A new poll has found that one third, or four in ten, British citizens either know someone with or experience sight loss, and a further third (33%) of these people have experienced mental health issues.
The poll, conducted online by YouGov on behalf of Fight for Sight, also shows that 84% of Brits fear losing their sight more than any other sense, with 40% saying that not being fully independent would worry them the most about this.
Dr Neil Ebenezer, director of research at Fight for Sight, said that the research is “sadly unsurprising.”
He went on to say that the charity is “keen to raise awareness of the personal impact of sight loss and the need for more research into conditions like age-related macular degeneration, which can often severely affect people’s quality of life.
“Due to an ageing population, the number of people living with sight loss is set to rise significantly. In order to develop new treatments, we need more research.
According to the charity, there are currently two million people living with sight loss in the UK, and by 2050 this is set to double to four million.

Extracted material:

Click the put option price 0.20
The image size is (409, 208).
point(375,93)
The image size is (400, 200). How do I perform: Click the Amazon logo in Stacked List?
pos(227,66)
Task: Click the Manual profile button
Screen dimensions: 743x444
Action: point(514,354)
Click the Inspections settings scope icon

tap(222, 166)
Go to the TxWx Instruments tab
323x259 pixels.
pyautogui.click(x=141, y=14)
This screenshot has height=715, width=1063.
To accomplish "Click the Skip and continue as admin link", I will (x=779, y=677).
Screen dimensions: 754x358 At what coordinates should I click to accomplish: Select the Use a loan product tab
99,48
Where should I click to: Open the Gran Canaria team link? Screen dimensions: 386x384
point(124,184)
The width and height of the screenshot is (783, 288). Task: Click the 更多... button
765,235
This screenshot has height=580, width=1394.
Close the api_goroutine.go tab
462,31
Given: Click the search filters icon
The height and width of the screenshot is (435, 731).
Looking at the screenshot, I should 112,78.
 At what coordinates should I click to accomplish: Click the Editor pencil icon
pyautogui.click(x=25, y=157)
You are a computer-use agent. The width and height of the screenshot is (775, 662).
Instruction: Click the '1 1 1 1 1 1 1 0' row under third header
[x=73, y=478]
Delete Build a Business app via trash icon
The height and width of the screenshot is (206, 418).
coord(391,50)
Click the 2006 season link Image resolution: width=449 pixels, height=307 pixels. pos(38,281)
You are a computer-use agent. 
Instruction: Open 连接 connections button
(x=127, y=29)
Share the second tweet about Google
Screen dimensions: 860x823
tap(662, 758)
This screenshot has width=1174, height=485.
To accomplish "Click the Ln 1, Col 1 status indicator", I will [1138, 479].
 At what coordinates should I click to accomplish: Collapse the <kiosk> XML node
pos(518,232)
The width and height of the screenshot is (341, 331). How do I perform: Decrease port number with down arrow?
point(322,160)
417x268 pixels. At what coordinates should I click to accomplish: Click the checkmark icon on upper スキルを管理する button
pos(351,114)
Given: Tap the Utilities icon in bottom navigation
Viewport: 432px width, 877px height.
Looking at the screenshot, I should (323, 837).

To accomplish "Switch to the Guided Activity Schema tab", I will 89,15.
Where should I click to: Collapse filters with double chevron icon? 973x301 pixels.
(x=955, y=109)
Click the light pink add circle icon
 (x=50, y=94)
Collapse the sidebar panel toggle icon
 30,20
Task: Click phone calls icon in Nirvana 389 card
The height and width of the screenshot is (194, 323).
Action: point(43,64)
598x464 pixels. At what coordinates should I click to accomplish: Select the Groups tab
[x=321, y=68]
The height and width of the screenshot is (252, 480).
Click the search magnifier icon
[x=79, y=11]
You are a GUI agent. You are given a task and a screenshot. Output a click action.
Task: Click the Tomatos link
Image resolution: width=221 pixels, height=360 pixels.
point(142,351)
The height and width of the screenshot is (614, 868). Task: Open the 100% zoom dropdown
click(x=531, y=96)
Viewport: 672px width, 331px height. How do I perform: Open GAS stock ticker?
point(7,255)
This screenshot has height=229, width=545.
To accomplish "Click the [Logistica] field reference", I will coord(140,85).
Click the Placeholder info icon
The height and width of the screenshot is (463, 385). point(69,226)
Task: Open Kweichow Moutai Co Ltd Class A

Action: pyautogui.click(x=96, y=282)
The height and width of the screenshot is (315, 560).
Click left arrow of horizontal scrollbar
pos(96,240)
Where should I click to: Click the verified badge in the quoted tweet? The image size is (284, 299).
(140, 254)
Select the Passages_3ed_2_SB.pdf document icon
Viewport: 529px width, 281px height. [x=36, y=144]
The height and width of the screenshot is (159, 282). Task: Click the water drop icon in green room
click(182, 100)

Exercise requirements:
1. Say whether each statement agrees with the article on the sight loss poll, answering yes or no and quoting the words of the article that decide it: (a) YouGov carried out the poll online for Fight for Sight. (b) Dr Neil Ebenezer called the research surprising. (c) The number of people living with sight loss in the UK is expected to triple by 2050.
2. Extend the article on the sight loss poll beyond its final sentence.

Exercise answers:
1.
(a) Yes: "conducted online by YouGov on behalf of Fight for Sight"
(b) No: "sadly unsurprising"
(c) No: "by 2050 this is set to double to four million"

2.
Dr Neil went on, “We are excited that the ICAP Global Challenge Fund could accelerate the discovery of a new treatment for AMD. Its successes will support future teams and scientific leaders to address the challenges of age-related macular degeneration, with the hope of ultimately developing a more effective treatment.”
Sight loss has the potential to cost people their livelihoods, well before their retirement. Premature loss of livelihood, as well as feelings of isolation and loneliness may go some way in accounting for findings that more than four in ten people attending low vision clinics are suffering from symptoms of clinical depression.